Together in Jack's Volkswagen Minibus, which through personification becomes a character in the story, they travel from Gaspé to San Francisco, passing through Toronto, Detroit, Chicago, St. Louis, Kansas City and the American West along their way, exploring the history of European contact with the native people of the Americas. While on the road, they discuss language, literature, music, expansionism, the Oregon Trail, etc., and their trip becomes an allegory for the history of the French exploration of North America.

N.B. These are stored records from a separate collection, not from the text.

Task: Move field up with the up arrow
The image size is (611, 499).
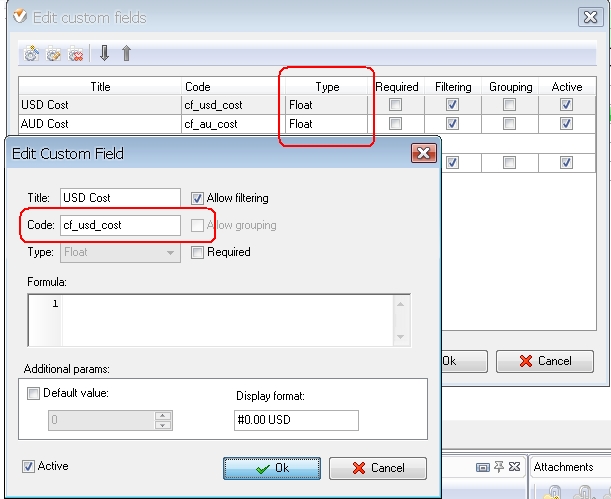Action: pyautogui.click(x=126, y=54)
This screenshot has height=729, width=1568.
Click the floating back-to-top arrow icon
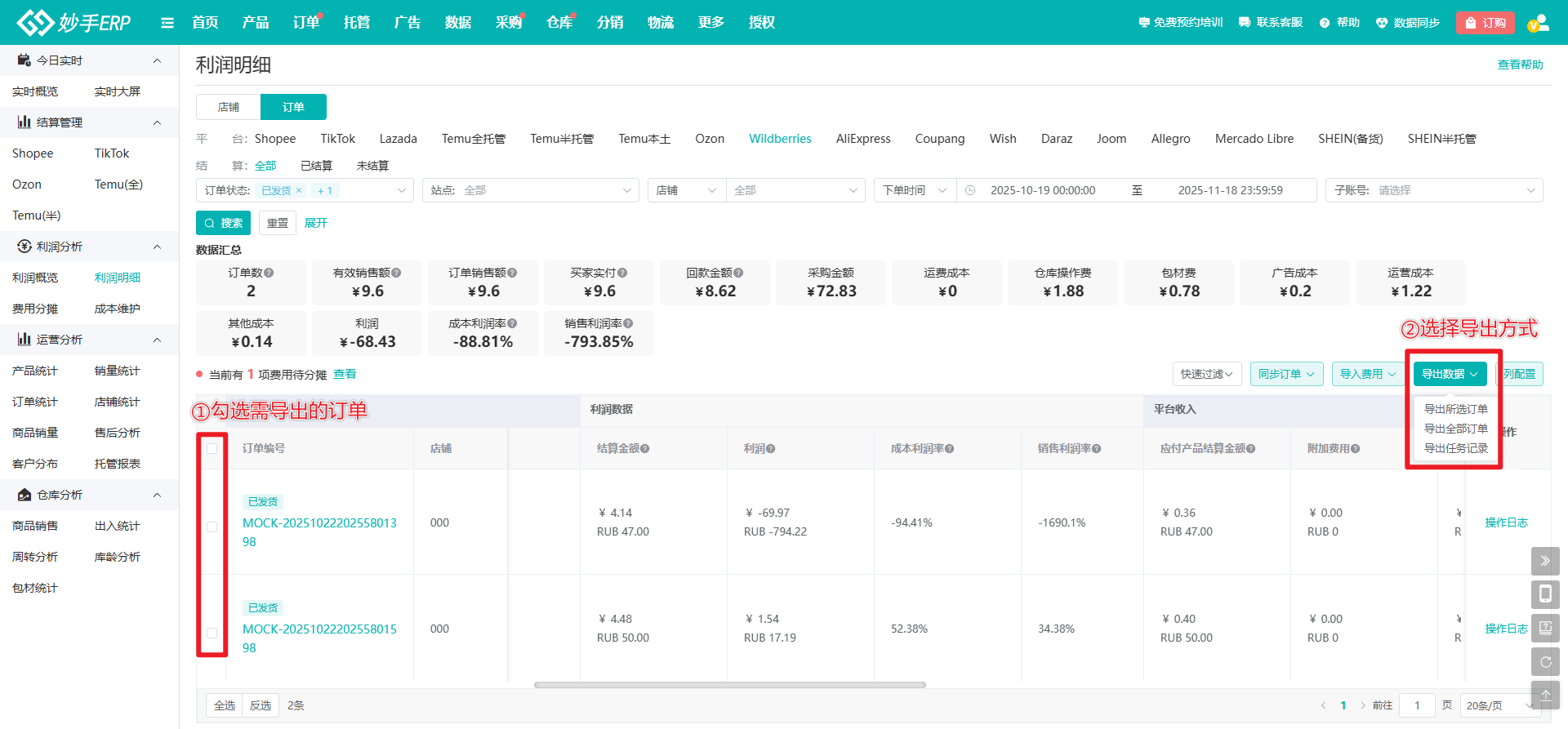click(1545, 695)
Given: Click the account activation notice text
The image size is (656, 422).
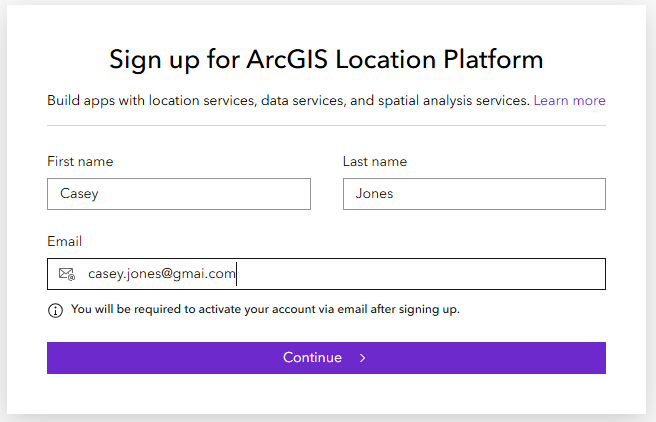Looking at the screenshot, I should (x=265, y=309).
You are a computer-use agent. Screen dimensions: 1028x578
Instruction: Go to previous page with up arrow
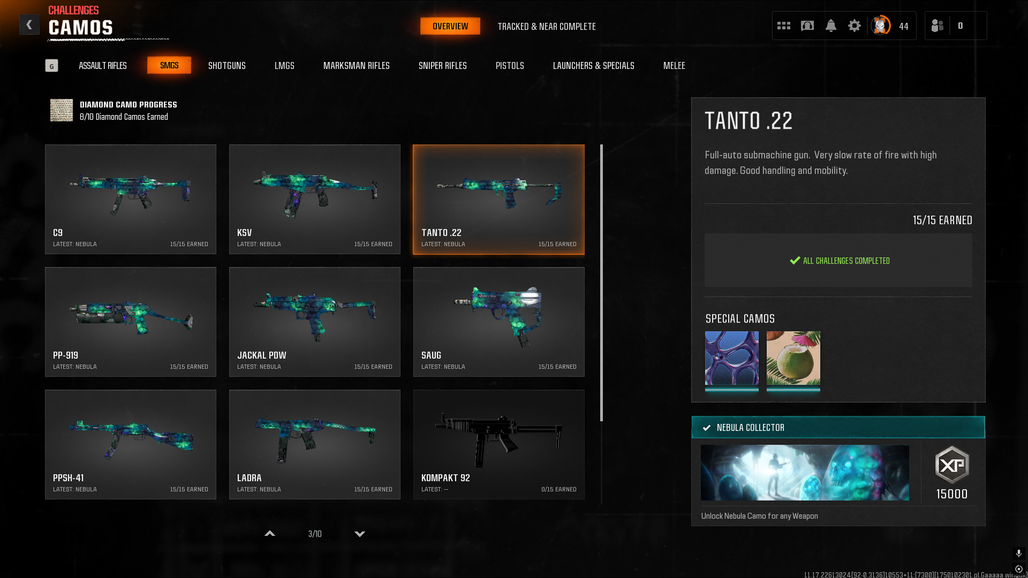pos(269,533)
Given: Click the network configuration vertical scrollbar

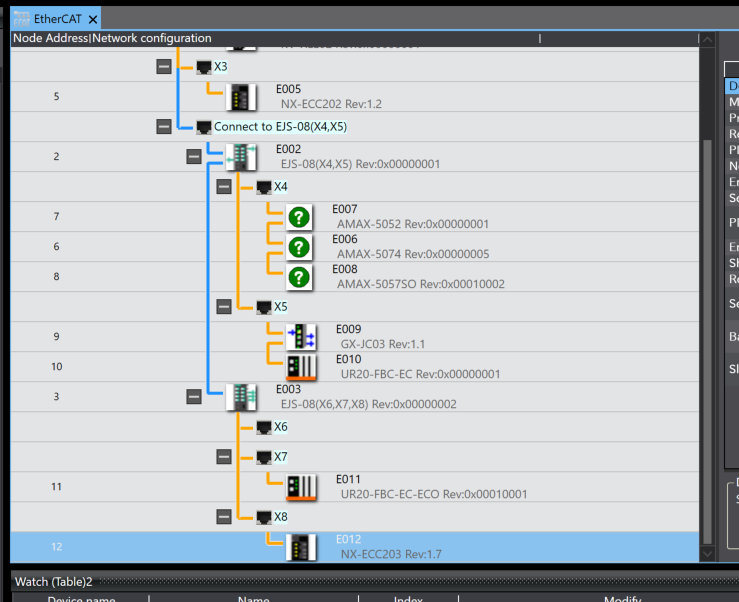Looking at the screenshot, I should point(709,300).
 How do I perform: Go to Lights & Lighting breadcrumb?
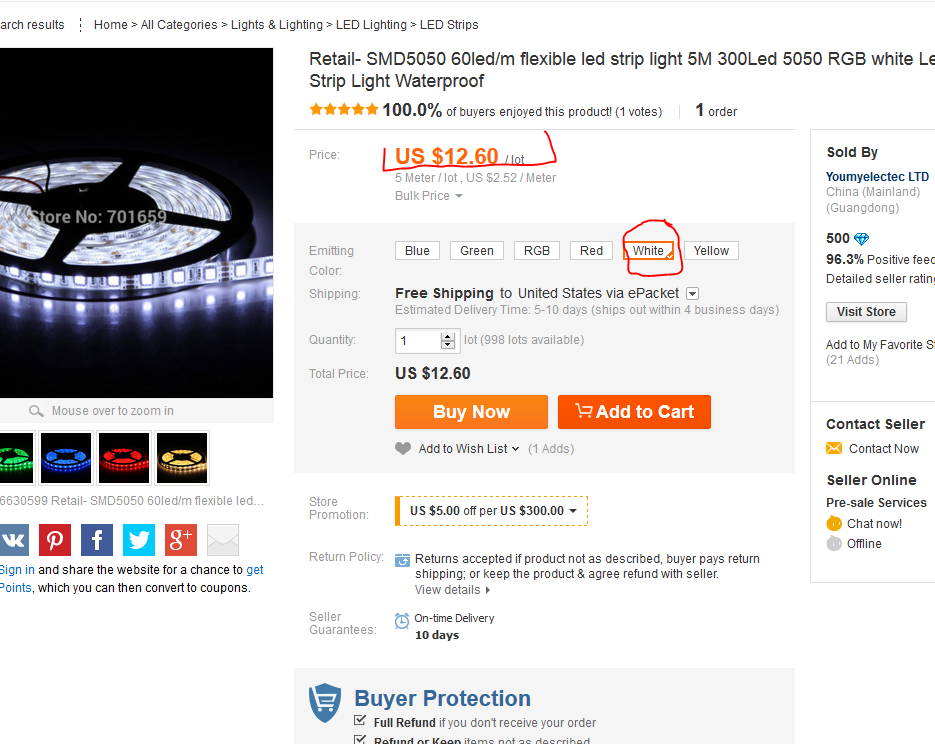coord(277,24)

At the same time, La Grande Sauterelle, who is struggling with her own identity, presents another version of American history, as recounted by indigenous peoples, where "discovery" is viewed as "invasion." Throughout the episodic novel a number of interesting and entertaining characters appear, including journalists, museum directors, railroad hoboes and writers such as Saul Bellow and Lawrence Ferlinghetti, as well as the spirit of Jimmie Rodgers, Ernest Hemingway, John Muir and the Beat Generation.

Jack's journey through an America that scholar Paul Socken describes as a "lost paradise" is one of disillusionment and self-discovery that allows him to break through the impasse he had met in his writing.

==Reception==
Volkswagen Blues was nominated for the Governor General's Award for French-language fiction at the 1984 Governor General's Awards and was one of the selected novels in the 2005 edition of Canada Reads, where it was championed by author and former National Librarian of Canada, Roch Carrier.

Volkswagen Blues was individually cited when Jacques Poulin was awarded the Prix Gilles-Corbeil (informally known as the "Nobel québécois").

==Translations==
Volkswagen Blues was translated into English by Sheila Fischman and published by McClelland & Stewart in 1988 and subsequently re-issued by Cormorant Books in 2002.